December 18, 2011|By Megan Woolhouse, Globe Staff
  • SHERBORN - Rolling hills, orchards, and horse farms dominate the towns landscape. Last year, the median, or midpoint, assessment for a single-family home was about $750,000.
SHERBORN - Rolling hills, orchards, and horse farms dominate the towns… (Bill Greene/Globe Staff )

S herborn, the state’s wealthiest community, is a bucolic enclave of sweeping estates and horse farms nestled amid Boston’s most prosperous suburbs.

Nearly two hours west sits Springfield, a city with a hollowed-out economy, hungry for jobs, and home to some of the state’s highest levels of poverty.
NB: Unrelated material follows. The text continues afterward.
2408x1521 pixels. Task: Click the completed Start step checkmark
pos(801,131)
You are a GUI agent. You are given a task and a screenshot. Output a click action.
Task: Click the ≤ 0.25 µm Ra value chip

With their opposite economic destinies, they are rarely confused, but together they embody the forces that are widening the income gap in Massachusetts, a divide that has increasingly separated rich and poor, east and west in the state. Over the past 30 years, Sherborn’s median household income, adjusted for inflation, has increased more than 40 percent to nearly $190,000, while the median income in Springfield has dropped 16 percent to about $40,000 a year, according the University of Massachusetts’ Donahue Institute.

This is the story of two communities and the circumstances that have shaped their starkly different economic fortunes. One is a bedroom community of single-family homes and two-parent families, with high levels of education and jobs in the state’s technology, life sciences, and financial services sectors. The other is a place where good-paying manufacturing jobs are a memory, replaced by low-paying service jobs, or no jobs at all, where college degrees are rare, and most families are headed by single parents.

“You’re talking about people in the same state, but it looks like different worlds to me,’’ said Andrew Sum, director of Northeastern University’s Center for Labor Market Studies and author of “Recapturing the American Dream,’’ an analysis of the Massachusetts economy over the past three decades. “This is not the way our state used to be - back in 1979, we were among the national leaders in income equality. Now, we’re a national leader in inequality.’’

Indeed, Massachusetts lost significant ground. In 1979, the median income of the wealthiest families, the top 1 percent, was 11 times the income of the bottom 10 percent, and 4 times that of families in the middle, according to the Center for Labor Market Studies. By 2009, the size of the gap between the richest and poorest more than doubled, to 24 times, and nearly doubled between the top and middle, to 7 times. Another measure of income distribution, known as the GINI index, also shows increasing concentration of wealth in Massachusetts. In 1979, Massachusetts had less household income inequality than the nation as a whole, ranking 24th among states, according to the index. Today, inequality in Massachusetts exceeds the national average, and the state has the fifth-highest concentration of wealth in the nation.